▼▼▼

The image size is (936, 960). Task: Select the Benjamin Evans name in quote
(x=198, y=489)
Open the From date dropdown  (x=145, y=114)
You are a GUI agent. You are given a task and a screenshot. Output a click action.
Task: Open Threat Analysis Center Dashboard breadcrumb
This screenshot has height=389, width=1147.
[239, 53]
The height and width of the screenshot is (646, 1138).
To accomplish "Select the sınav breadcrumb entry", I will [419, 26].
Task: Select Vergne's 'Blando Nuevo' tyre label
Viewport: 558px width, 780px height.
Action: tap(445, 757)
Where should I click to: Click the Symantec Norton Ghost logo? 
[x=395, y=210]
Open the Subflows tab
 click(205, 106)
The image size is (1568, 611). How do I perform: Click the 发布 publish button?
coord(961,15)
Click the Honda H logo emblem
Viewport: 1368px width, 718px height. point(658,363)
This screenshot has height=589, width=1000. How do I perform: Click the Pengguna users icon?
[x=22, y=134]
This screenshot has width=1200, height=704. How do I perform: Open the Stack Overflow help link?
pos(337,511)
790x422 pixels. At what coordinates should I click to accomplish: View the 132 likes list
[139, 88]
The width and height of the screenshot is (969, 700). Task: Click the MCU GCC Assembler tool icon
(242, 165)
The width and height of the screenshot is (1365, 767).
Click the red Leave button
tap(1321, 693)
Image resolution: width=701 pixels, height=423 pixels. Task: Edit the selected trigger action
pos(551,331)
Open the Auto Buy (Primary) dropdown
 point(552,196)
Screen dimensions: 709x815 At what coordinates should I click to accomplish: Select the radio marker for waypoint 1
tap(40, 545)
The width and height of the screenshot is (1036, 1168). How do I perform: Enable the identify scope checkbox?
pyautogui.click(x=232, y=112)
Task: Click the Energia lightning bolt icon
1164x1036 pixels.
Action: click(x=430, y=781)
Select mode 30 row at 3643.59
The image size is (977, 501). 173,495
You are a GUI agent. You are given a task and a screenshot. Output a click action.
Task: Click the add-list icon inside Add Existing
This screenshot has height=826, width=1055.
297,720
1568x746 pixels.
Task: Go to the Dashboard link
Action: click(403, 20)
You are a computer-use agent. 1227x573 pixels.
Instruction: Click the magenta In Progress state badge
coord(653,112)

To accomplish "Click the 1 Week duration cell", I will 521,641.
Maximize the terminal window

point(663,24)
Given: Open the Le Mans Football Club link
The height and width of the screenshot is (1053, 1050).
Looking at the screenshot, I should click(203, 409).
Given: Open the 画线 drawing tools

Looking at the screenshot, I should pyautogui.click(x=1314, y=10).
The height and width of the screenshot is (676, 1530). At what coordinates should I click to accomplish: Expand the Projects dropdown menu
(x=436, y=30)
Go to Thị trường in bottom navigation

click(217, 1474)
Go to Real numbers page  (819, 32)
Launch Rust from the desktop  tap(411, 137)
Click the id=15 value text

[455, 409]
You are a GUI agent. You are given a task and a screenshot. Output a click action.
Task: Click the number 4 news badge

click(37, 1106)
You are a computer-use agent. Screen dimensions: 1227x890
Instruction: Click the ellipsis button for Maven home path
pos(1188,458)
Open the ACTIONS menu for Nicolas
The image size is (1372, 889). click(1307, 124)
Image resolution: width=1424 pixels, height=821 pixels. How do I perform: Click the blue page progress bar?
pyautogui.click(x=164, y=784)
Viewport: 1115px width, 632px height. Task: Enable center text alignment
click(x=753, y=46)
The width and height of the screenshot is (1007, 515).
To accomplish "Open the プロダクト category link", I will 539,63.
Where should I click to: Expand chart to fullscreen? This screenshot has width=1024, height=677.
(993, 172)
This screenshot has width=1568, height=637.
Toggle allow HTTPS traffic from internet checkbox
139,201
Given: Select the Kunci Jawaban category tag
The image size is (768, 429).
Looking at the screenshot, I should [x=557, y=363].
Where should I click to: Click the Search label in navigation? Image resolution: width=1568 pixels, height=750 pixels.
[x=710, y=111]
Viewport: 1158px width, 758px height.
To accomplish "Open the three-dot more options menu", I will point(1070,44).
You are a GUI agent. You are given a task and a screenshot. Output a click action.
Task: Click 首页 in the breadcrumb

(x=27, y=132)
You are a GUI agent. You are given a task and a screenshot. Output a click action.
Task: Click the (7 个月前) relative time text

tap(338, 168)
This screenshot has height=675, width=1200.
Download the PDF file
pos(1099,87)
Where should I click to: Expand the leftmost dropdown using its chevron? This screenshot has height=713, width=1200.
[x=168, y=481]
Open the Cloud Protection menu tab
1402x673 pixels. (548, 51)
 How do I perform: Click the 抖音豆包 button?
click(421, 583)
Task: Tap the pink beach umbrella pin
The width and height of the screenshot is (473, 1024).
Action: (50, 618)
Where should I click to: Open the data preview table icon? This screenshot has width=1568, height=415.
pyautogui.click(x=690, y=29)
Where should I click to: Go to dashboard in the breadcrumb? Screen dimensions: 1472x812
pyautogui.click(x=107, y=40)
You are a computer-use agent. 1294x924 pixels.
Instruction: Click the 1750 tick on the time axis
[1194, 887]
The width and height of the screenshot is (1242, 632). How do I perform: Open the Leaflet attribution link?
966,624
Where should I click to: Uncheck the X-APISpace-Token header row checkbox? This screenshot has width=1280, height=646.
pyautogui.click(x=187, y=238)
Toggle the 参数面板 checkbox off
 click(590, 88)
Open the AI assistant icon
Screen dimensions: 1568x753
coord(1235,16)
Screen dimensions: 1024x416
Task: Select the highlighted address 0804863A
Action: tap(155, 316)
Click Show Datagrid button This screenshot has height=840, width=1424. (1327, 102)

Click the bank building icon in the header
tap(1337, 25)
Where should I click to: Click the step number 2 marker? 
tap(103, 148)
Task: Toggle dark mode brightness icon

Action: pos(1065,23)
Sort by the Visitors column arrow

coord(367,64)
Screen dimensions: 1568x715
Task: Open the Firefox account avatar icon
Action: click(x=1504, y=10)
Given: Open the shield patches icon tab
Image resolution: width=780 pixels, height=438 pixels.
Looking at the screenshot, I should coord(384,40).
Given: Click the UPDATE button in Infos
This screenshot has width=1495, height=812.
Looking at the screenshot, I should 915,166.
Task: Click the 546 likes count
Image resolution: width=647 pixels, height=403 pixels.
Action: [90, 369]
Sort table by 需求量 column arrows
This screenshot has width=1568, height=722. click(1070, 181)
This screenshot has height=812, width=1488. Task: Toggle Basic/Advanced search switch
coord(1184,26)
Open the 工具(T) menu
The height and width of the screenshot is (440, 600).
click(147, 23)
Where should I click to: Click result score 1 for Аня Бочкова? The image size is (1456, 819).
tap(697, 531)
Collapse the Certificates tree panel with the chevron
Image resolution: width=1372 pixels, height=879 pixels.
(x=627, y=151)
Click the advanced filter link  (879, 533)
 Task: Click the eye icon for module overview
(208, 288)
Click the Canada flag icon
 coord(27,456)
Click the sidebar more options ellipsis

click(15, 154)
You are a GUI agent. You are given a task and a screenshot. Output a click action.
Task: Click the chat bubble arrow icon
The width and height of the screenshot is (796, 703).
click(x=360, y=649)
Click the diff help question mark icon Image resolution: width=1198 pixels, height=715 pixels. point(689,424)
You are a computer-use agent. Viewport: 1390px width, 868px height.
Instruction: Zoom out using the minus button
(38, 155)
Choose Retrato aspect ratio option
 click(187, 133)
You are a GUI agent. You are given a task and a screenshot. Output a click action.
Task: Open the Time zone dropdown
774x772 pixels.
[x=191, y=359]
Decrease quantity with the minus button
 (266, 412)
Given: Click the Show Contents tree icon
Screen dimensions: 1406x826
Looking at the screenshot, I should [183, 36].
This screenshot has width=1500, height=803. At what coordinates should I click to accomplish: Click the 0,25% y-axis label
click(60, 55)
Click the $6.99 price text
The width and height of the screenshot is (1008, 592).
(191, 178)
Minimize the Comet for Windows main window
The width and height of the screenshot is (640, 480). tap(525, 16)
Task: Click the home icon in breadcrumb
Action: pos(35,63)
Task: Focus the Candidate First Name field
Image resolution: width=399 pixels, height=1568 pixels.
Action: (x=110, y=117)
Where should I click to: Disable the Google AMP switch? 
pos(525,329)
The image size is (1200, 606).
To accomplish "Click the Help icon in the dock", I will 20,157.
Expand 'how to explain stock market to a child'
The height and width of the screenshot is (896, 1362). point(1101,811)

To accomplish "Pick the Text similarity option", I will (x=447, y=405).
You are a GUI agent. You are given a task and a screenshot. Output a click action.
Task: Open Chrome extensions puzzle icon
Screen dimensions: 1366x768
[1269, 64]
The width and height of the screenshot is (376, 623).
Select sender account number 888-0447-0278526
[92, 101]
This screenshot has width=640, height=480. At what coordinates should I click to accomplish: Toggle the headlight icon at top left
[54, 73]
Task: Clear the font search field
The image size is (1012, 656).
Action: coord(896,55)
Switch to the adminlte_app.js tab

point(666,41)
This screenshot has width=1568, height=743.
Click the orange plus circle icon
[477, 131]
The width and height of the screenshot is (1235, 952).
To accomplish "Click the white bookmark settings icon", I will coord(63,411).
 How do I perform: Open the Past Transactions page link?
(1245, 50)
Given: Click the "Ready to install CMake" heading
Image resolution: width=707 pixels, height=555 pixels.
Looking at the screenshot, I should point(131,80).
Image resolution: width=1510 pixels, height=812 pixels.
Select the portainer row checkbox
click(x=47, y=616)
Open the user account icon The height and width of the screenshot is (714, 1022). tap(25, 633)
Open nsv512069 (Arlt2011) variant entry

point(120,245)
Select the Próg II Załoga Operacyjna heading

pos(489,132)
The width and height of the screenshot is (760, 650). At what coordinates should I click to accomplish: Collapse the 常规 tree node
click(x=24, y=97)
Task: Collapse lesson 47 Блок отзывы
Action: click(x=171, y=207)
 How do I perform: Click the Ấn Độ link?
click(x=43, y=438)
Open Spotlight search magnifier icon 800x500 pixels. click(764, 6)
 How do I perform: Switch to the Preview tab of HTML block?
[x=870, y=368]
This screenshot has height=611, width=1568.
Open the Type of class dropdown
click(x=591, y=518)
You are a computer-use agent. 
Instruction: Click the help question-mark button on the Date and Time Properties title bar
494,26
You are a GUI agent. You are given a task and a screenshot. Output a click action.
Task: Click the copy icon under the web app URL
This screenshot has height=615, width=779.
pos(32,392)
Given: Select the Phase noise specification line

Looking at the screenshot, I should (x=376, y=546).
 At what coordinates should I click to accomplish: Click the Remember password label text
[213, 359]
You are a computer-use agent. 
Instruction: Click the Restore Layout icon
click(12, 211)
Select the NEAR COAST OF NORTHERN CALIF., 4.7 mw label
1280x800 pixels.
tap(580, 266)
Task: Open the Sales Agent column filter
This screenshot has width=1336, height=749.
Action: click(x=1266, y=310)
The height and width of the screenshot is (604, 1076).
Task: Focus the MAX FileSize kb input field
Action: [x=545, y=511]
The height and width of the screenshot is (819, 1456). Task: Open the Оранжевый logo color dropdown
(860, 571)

▲▲▲

[WORK ORDER] Say how many lines of the data include the word "category". Respond with the number alone.

[EXERCISE RESPONSE] 2